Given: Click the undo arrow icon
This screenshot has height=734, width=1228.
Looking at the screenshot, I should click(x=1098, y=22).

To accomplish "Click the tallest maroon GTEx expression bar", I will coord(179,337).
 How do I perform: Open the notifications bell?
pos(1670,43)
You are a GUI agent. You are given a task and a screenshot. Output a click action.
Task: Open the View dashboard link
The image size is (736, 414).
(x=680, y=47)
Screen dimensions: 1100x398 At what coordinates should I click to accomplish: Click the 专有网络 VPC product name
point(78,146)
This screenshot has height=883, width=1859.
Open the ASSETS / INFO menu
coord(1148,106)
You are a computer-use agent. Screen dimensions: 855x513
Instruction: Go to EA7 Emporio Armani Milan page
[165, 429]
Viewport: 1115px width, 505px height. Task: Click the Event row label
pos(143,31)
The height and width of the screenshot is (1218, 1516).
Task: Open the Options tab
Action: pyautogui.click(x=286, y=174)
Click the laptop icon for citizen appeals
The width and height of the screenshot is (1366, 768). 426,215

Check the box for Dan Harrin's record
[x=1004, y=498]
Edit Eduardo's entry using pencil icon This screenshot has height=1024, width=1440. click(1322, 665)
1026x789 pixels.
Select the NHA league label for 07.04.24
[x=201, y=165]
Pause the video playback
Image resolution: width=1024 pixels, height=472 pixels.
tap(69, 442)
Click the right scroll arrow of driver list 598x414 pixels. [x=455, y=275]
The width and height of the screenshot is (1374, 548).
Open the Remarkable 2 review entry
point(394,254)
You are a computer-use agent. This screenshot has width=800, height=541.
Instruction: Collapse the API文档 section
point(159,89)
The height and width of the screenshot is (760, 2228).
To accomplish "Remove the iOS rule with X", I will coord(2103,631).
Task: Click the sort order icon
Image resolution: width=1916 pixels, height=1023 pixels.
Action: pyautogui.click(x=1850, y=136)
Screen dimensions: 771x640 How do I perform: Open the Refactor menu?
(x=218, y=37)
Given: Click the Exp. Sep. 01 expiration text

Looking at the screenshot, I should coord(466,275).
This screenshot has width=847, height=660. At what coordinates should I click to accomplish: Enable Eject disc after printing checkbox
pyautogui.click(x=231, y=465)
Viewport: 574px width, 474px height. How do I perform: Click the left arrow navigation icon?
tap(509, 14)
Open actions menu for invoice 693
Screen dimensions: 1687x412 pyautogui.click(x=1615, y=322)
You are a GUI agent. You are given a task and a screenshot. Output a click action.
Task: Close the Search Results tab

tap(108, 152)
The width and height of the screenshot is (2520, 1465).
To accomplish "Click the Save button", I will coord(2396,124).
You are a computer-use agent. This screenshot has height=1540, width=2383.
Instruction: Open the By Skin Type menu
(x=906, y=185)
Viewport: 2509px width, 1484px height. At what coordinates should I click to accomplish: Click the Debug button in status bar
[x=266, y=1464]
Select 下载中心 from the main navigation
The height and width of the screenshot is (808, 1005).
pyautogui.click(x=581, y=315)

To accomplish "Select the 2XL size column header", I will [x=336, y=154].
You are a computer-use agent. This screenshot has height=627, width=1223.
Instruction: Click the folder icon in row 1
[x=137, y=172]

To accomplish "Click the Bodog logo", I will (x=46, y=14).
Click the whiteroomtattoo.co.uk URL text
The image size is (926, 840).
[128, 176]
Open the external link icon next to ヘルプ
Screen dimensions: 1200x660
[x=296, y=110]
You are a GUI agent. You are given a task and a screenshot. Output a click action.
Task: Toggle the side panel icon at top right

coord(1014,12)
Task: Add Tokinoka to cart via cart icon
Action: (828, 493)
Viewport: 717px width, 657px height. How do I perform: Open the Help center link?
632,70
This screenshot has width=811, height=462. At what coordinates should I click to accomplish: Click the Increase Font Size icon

--- What to produce ---
Reproduce the stretch from the line containing "Click the right" through the line containing "I will coord(2103,631).", replacing "review" with "product" and leaving everything else unchanged.

--- Result of the exercise ---
Click the right scroll arrow of driver list 598x414 pixels. [x=455, y=275]
The width and height of the screenshot is (1374, 548).
Open the Remarkable 2 product entry
point(394,254)
You are a computer-use agent. This screenshot has width=800, height=541.
Instruction: Collapse the API文档 section
point(159,89)
The height and width of the screenshot is (760, 2228).
To accomplish "Remove the iOS rule with X", I will coord(2103,631).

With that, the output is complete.